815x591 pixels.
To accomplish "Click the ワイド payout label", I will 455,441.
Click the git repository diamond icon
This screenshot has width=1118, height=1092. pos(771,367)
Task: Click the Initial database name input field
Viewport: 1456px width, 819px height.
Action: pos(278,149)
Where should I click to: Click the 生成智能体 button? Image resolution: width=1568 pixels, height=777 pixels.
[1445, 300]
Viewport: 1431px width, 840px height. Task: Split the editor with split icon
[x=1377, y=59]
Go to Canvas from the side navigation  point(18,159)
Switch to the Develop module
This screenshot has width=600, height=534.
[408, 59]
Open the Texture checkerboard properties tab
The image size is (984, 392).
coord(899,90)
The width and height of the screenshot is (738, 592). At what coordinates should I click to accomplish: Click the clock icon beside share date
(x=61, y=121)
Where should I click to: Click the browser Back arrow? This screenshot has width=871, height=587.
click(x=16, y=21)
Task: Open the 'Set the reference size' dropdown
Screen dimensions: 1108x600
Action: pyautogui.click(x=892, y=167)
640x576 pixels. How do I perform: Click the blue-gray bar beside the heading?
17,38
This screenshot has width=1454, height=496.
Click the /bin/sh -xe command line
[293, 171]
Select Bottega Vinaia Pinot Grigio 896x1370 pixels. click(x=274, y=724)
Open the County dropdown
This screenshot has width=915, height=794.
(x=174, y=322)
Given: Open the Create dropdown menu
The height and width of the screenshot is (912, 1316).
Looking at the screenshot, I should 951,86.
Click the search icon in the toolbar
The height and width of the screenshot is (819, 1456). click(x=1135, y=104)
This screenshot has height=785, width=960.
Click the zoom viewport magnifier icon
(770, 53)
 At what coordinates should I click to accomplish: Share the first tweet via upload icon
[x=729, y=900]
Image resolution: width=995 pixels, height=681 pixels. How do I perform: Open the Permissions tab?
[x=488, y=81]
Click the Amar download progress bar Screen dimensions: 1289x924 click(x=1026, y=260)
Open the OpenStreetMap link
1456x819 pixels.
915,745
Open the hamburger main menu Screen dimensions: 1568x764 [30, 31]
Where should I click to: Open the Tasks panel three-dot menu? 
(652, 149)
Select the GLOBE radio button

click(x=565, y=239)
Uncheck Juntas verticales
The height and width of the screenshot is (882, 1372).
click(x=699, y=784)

......

→ **AIM OF THE TASK**
Report every line of the records above that contains the word "dropdown". Case counts.

→ **CORRECT RESPONSE**
Task: Open the 'Set the reference size' dropdown
Open the County dropdown
Given: Open the Create dropdown menu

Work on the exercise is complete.